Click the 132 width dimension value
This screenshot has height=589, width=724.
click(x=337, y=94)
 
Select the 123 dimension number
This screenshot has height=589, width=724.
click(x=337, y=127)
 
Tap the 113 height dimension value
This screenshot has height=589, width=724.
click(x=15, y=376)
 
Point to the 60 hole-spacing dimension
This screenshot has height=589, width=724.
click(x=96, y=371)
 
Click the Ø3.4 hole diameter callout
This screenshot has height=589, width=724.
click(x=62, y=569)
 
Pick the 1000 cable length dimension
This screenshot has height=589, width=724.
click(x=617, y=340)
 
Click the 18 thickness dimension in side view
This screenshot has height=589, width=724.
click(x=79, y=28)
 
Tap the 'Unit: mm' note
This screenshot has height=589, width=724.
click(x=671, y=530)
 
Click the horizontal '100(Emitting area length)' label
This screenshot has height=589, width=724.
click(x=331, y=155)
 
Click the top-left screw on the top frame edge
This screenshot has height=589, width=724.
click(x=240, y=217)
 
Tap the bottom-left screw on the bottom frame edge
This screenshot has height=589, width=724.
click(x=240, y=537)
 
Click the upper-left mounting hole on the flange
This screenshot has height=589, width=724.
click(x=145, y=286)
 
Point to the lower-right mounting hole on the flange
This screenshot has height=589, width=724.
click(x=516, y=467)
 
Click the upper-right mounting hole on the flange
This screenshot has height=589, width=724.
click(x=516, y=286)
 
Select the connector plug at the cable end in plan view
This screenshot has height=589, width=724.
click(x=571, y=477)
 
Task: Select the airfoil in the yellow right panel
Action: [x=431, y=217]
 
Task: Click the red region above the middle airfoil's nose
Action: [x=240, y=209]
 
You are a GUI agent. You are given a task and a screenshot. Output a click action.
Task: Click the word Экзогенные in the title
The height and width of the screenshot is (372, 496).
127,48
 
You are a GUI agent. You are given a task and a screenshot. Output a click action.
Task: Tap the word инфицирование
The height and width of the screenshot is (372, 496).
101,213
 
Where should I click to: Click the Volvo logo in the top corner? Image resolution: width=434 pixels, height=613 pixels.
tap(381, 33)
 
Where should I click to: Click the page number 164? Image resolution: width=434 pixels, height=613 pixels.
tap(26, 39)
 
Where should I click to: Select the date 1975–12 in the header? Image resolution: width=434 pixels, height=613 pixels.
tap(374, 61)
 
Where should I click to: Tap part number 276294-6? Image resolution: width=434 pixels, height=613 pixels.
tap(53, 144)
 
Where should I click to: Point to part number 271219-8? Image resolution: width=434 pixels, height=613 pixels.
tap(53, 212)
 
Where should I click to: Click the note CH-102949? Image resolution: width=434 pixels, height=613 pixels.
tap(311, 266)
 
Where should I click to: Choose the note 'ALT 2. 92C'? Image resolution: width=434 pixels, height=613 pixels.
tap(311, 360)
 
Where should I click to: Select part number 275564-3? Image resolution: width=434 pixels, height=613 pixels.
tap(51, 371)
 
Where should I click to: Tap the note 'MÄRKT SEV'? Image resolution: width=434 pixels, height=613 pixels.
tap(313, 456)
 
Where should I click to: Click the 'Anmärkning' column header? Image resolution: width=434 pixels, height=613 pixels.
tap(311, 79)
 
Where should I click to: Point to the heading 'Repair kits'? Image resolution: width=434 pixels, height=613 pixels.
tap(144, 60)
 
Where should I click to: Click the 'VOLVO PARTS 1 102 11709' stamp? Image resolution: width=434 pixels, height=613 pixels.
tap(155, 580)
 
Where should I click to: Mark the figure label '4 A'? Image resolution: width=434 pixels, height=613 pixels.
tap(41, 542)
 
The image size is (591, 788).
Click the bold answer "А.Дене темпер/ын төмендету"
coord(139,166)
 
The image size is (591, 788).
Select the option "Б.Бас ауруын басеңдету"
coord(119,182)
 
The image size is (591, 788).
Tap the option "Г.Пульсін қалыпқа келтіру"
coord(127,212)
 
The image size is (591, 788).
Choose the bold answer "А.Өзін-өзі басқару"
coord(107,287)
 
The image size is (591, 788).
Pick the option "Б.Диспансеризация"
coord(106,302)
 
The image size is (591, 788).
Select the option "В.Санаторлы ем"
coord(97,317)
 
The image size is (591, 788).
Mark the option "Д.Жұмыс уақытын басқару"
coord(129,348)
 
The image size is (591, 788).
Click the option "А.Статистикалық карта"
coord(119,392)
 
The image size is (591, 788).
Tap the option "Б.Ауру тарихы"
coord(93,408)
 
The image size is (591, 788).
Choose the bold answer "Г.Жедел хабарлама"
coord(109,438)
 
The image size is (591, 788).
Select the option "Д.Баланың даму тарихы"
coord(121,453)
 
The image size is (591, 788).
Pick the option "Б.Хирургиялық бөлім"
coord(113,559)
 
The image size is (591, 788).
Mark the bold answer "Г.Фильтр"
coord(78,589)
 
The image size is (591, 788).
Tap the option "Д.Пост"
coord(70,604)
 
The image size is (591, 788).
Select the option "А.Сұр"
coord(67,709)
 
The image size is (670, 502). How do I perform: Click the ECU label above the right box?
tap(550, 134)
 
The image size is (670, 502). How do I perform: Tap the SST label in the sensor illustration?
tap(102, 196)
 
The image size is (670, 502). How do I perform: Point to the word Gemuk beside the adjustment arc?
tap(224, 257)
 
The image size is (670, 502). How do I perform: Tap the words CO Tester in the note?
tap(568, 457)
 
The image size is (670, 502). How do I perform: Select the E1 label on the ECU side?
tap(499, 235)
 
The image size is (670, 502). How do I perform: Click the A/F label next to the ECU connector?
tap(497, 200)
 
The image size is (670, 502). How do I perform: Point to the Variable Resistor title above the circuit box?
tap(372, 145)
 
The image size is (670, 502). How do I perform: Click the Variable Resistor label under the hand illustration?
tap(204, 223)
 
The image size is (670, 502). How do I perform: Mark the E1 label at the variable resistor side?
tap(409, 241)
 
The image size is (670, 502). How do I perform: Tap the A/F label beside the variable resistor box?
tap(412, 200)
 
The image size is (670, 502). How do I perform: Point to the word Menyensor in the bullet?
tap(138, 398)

▶ [TASK PROMPT] Rewrite all of the data above as a Markdown table with two columns, Row and Line. Put one non-blank line in each row, numbered in order, and leave out the blank lines.

▶ [PROBLEM SOLUTION]
| Row | Line |
|---|---|
| 1 | Click the 132 width dimension value |
| 2 | This screenshot has height=589, width=724. |
| 3 | click(x=337, y=94) |
| 4 | Select the 123 dimension number |
| 5 | This screenshot has height=589, width=724. |
| 6 | click(x=337, y=127) |
| 7 | Tap the 113 height dimension value |
| 8 | This screenshot has height=589, width=724. |
| 9 | click(x=15, y=376) |
| 10 | Point to the 60 hole-spacing dimension |
| 11 | This screenshot has height=589, width=724. |
| 12 | click(x=96, y=371) |
| 13 | Click the Ø3.4 hole diameter callout |
| 14 | This screenshot has height=589, width=724. |
| 15 | click(x=62, y=569) |
| 16 | Pick the 1000 cable length dimension |
| 17 | This screenshot has height=589, width=724. |
| 18 | click(x=617, y=340) |
| 19 | Click the 18 thickness dimension in side view |
| 20 | This screenshot has height=589, width=724. |
| 21 | click(x=79, y=28) |
| 22 | Tap the 'Unit: mm' note |
| 23 | This screenshot has height=589, width=724. |
| 24 | click(x=671, y=530) |
| 25 | Click the horizontal '100(Emitting area length)' label |
| 26 | This screenshot has height=589, width=724. |
| 27 | click(x=331, y=155) |
| 28 | Click the top-left screw on the top frame edge |
| 29 | This screenshot has height=589, width=724. |
| 30 | click(x=240, y=217) |
| 31 | Tap the bottom-left screw on the bottom frame edge |
| 32 | This screenshot has height=589, width=724. |
| 33 | click(x=240, y=537) |
| 34 | Click the upper-left mounting hole on the flange |
| 35 | This screenshot has height=589, width=724. |
| 36 | click(x=145, y=286) |
| 37 | Point to the lower-right mounting hole on the flange |
| 38 | This screenshot has height=589, width=724. |
| 39 | click(x=516, y=467) |
| 40 | Click the upper-right mounting hole on the flange |
| 41 | This screenshot has height=589, width=724. |
| 42 | click(x=516, y=286) |
| 43 | Select the connector plug at the cable end in plan view |
| 44 | This screenshot has height=589, width=724. |
| 45 | click(x=571, y=477) |
| 46 | Task: Select the airfoil in the yellow right panel |
| 47 | Action: [x=431, y=217] |
| 48 | Task: Click the red region above the middle airfoil's nose |
| 49 | Action: [x=240, y=209] |
| 50 | You are a GUI agent. You are given a task and a screenshot. Output a click action. |
| 51 | Task: Click the word Экзогенные in the title |
| 52 | The height and width of the screenshot is (372, 496). |
| 53 | 127,48 |
| 54 | You are a GUI agent. You are given a task and a screenshot. Output a click action. |
| 55 | Task: Tap the word инфицирование |
| 56 | The height and width of the screenshot is (372, 496). |
| 57 | 101,213 |
| 58 | Where should I click to: Click the Volvo logo in the top corner? Image resolution: width=434 pixels, height=613 pixels. |
| 59 | tap(381, 33) |
| 60 | Where should I click to: Click the page number 164? Image resolution: width=434 pixels, height=613 pixels. |
| 61 | tap(26, 39) |
| 62 | Where should I click to: Select the date 1975–12 in the header? Image resolution: width=434 pixels, height=613 pixels. |
| 63 | tap(374, 61) |
| 64 | Where should I click to: Tap part number 276294-6? Image resolution: width=434 pixels, height=613 pixels. |
| 65 | tap(53, 144) |
| 66 | Where should I click to: Point to part number 271219-8? Image resolution: width=434 pixels, height=613 pixels. |
| 67 | tap(53, 212) |
| 68 | Where should I click to: Click the note CH-102949? Image resolution: width=434 pixels, height=613 pixels. |
| 69 | tap(311, 266) |
| 70 | Where should I click to: Choose the note 'ALT 2. 92C'? Image resolution: width=434 pixels, height=613 pixels. |
| 71 | tap(311, 360) |
| 72 | Where should I click to: Select part number 275564-3? Image resolution: width=434 pixels, height=613 pixels. |
| 73 | tap(51, 371) |
| 74 | Where should I click to: Tap the note 'MÄRKT SEV'? Image resolution: width=434 pixels, height=613 pixels. |
| 75 | tap(313, 456) |
| 76 | Where should I click to: Click the 'Anmärkning' column header? Image resolution: width=434 pixels, height=613 pixels. |
| 77 | tap(311, 79) |
| 78 | Where should I click to: Point to the heading 'Repair kits'? Image resolution: width=434 pixels, height=613 pixels. |
| 79 | tap(144, 60) |
| 80 | Where should I click to: Click the 'VOLVO PARTS 1 102 11709' stamp? Image resolution: width=434 pixels, height=613 pixels. |
| 81 | tap(155, 580) |
| 82 | Where should I click to: Mark the figure label '4 A'? Image resolution: width=434 pixels, height=613 pixels. |
| 83 | tap(41, 542) |
| 84 | The image size is (591, 788). |
| 85 | Click the bold answer "А.Дене темпер/ын төмендету" |
| 86 | coord(139,166) |
| 87 | The image size is (591, 788). |
| 88 | Select the option "Б.Бас ауруын басеңдету" |
| 89 | coord(119,182) |
| 90 | The image size is (591, 788). |
| 91 | Tap the option "Г.Пульсін қалыпқа келтіру" |
| 92 | coord(127,212) |
| 93 | The image size is (591, 788). |
| 94 | Choose the bold answer "А.Өзін-өзі басқару" |
| 95 | coord(107,287) |
| 96 | The image size is (591, 788). |
| 97 | Pick the option "Б.Диспансеризация" |
| 98 | coord(106,302) |
| 99 | The image size is (591, 788). |
| 100 | Select the option "В.Санаторлы ем" |
| 101 | coord(97,317) |
| 102 | The image size is (591, 788). |
| 103 | Mark the option "Д.Жұмыс уақытын басқару" |
| 104 | coord(129,348) |
| 105 | The image size is (591, 788). |
| 106 | Click the option "А.Статистикалық карта" |
| 107 | coord(119,392) |
| 108 | The image size is (591, 788). |
| 109 | Tap the option "Б.Ауру тарихы" |
| 110 | coord(93,408) |
| 111 | The image size is (591, 788). |
| 112 | Choose the bold answer "Г.Жедел хабарлама" |
| 113 | coord(109,438) |
| 114 | The image size is (591, 788). |
| 115 | Select the option "Д.Баланың даму тарихы" |
| 116 | coord(121,453) |
| 117 | The image size is (591, 788). |
| 118 | Pick the option "Б.Хирургиялық бөлім" |
| 119 | coord(113,559) |
| 120 | The image size is (591, 788). |
| 121 | Mark the bold answer "Г.Фильтр" |
| 122 | coord(78,589) |
| 123 | The image size is (591, 788). |
| 124 | Tap the option "Д.Пост" |
| 125 | coord(70,604) |
| 126 | The image size is (591, 788). |
| 127 | Select the option "А.Сұр" |
| 128 | coord(67,709) |
| 129 | The image size is (670, 502). How do I perform: Click the ECU label above the right box? |
| 130 | tap(550, 134) |
| 131 | The image size is (670, 502). How do I perform: Tap the SST label in the sensor illustration? |
| 132 | tap(102, 196) |
| 133 | The image size is (670, 502). How do I perform: Point to the word Gemuk beside the adjustment arc? |
| 134 | tap(224, 257) |
| 135 | The image size is (670, 502). How do I perform: Tap the words CO Tester in the note? |
| 136 | tap(568, 457) |
| 137 | The image size is (670, 502). How do I perform: Select the E1 label on the ECU side? |
| 138 | tap(499, 235) |
| 139 | The image size is (670, 502). How do I perform: Click the A/F label next to the ECU connector? |
| 140 | tap(497, 200) |
| 141 | The image size is (670, 502). How do I perform: Point to the Variable Resistor title above the circuit box? |
| 142 | tap(372, 145) |
| 143 | The image size is (670, 502). How do I perform: Click the Variable Resistor label under the hand illustration? |
| 144 | tap(204, 223) |
| 145 | The image size is (670, 502). How do I perform: Mark the E1 label at the variable resistor side? |
| 146 | tap(409, 241) |
| 147 | The image size is (670, 502). How do I perform: Tap the A/F label beside the variable resistor box? |
| 148 | tap(412, 200) |
| 149 | The image size is (670, 502). How do I perform: Point to the word Menyensor in the bullet? |
| 150 | tap(138, 398) |